### [WORK ORDER]
Return only the number of lines in the material below holding the string "Trading".
BEGIN INPUT MATERIAL
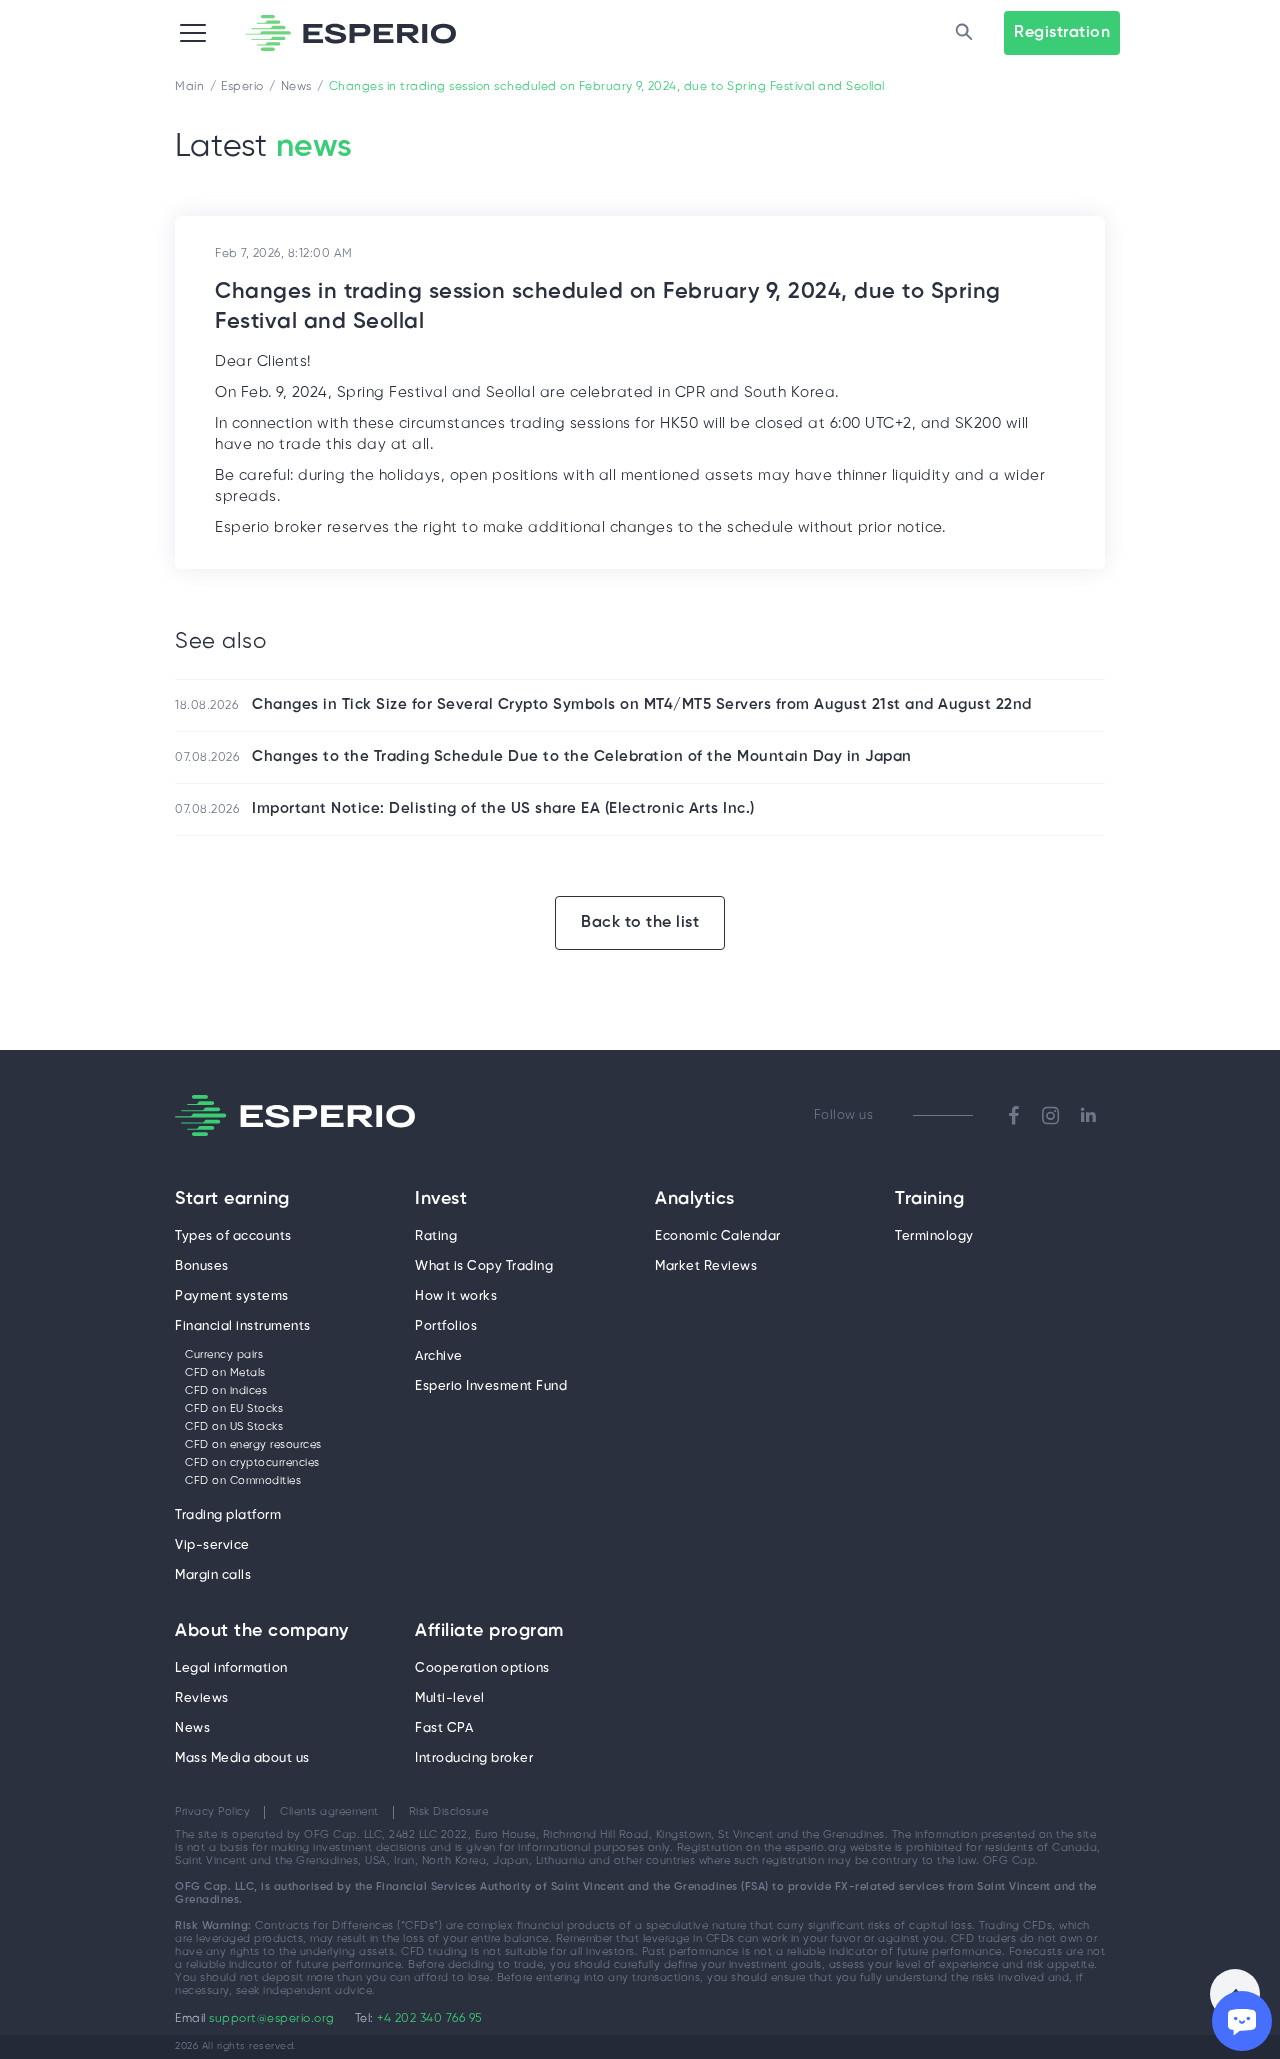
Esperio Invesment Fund (491, 1386)
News (192, 1728)
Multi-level (450, 1698)
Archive (439, 1356)
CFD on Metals (225, 1373)
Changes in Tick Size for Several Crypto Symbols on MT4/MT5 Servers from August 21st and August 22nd (642, 705)
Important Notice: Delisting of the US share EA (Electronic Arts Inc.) (503, 809)
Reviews (202, 1698)
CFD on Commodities (243, 1481)
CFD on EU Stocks (234, 1409)
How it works (456, 1296)
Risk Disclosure (449, 1812)
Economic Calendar (718, 1236)
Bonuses (202, 1266)
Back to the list (640, 922)
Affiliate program (489, 1632)
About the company (262, 1632)
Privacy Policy (212, 1812)
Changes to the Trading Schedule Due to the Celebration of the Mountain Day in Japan (582, 757)
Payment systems (232, 1296)
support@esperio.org (272, 2018)
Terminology (934, 1236)
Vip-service (212, 1545)
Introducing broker (474, 1758)
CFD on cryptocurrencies (252, 1463)
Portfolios (446, 1326)
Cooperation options (482, 1668)
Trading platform (228, 1515)
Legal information (231, 1668)
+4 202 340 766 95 (429, 2018)
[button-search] (964, 33)
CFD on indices (226, 1391)
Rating (436, 1236)
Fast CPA (444, 1728)
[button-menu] (193, 33)
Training (929, 1200)
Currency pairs (224, 1355)
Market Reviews (706, 1266)
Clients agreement (329, 1812)
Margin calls (213, 1575)
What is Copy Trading (484, 1266)
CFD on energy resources (253, 1445)
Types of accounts (233, 1236)
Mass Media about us (242, 1758)
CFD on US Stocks (234, 1427)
END INPUT MATERIAL
### [ANSWER TO THIS PROBLEM]
3